As the number of datasets increases, it is important to establish a streamlined process for handling requests from AI researchers, acquiring datasets, storing them, and managing them efficiently. Below is the proposed process:
- AI researchers can submit dataset requests through a designated channel, such as a shared email, form, or ticketing system.
- The request should include details such as the dataset name, source (e.g., Hugging Face), size, and any specific instructions.
- The data team reviews the request to ensure it aligns with project goals and that the necessary resources are available.
- Once approved, the data team determines the methods to download, partition and store the dataset.
- If a general class like HuggingFaceParquetDataset is available, use it to initialize the metadata of the new dataset.
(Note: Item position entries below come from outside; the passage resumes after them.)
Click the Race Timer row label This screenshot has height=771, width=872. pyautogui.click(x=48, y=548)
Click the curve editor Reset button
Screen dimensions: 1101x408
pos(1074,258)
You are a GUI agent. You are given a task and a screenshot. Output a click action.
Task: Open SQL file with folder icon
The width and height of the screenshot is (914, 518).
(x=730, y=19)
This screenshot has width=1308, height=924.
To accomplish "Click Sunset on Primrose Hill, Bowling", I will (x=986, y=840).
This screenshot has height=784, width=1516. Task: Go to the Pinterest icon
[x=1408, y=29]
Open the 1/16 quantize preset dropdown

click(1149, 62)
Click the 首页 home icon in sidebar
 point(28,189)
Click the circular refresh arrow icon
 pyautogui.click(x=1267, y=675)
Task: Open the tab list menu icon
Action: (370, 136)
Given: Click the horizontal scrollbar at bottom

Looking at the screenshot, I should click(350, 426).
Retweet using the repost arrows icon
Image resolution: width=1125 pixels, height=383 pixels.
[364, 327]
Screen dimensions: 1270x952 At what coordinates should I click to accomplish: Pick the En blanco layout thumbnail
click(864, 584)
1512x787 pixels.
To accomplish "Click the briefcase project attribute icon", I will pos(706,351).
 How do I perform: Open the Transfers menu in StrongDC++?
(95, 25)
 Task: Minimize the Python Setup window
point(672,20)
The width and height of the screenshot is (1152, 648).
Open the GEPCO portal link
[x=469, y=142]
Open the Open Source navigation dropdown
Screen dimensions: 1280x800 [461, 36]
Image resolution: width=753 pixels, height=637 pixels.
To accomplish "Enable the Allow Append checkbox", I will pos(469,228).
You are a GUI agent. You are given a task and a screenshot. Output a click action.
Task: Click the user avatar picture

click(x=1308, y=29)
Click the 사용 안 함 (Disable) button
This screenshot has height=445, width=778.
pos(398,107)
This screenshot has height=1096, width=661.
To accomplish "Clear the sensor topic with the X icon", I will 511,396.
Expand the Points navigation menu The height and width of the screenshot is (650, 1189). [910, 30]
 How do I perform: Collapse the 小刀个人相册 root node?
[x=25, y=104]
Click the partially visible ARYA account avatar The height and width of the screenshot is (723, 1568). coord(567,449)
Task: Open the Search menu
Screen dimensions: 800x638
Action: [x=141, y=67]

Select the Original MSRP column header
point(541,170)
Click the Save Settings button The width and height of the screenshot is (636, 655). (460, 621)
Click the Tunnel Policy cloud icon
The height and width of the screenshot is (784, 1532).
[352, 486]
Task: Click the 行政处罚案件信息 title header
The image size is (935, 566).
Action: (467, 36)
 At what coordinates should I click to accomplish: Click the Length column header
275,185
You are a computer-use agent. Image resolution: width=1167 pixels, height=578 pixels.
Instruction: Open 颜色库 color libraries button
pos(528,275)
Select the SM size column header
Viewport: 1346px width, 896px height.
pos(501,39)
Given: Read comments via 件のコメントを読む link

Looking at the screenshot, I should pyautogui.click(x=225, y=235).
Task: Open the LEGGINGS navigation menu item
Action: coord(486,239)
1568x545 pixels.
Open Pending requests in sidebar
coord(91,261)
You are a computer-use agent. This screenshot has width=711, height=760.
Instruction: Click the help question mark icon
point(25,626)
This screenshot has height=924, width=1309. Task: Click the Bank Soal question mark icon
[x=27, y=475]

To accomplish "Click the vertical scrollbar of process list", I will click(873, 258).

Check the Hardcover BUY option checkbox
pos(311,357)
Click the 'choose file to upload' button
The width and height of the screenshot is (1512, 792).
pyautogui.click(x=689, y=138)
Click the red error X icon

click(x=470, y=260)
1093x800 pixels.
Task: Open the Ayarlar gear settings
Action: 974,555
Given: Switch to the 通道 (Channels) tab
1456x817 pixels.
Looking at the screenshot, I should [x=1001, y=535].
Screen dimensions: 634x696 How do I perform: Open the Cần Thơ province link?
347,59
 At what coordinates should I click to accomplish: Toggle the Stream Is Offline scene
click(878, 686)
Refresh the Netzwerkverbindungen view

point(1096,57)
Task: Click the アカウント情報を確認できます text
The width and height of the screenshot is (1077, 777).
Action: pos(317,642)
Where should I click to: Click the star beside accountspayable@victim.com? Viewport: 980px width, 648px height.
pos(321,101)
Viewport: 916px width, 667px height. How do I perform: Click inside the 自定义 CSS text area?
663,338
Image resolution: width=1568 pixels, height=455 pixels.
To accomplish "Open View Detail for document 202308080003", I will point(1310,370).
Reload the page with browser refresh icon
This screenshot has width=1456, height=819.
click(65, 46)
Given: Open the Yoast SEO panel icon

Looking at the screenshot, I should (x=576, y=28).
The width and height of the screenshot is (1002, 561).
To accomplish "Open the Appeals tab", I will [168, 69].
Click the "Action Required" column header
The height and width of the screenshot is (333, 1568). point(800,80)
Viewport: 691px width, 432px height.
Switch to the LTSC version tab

Otherwise define a designated dataset class and add it to pygestor/datasets.
- The dataset is downloaded using pygestor, and subsets and partitions are automatically organized.
- Verify that the dataset has been downloaded and stored correctly.
- AI researchers can load the dataset using pygestor as an access point on a local or cloud machine connected to the designated NFS.
- data loading code snippets can be generated by the WebUI and allows for quick access.
- The dataset can be fully or partially loaded. Batched loading is possible and recommmended during model training to optimize memory efficiency.
- The metadata is maintained for each dataset, including details such as availability, source, size, acquisition date and notes.
- Use the WebUI to regularly review stored datasets to ensure they remain relevant and up-to-date. Remove irelevant datasets to free up storage.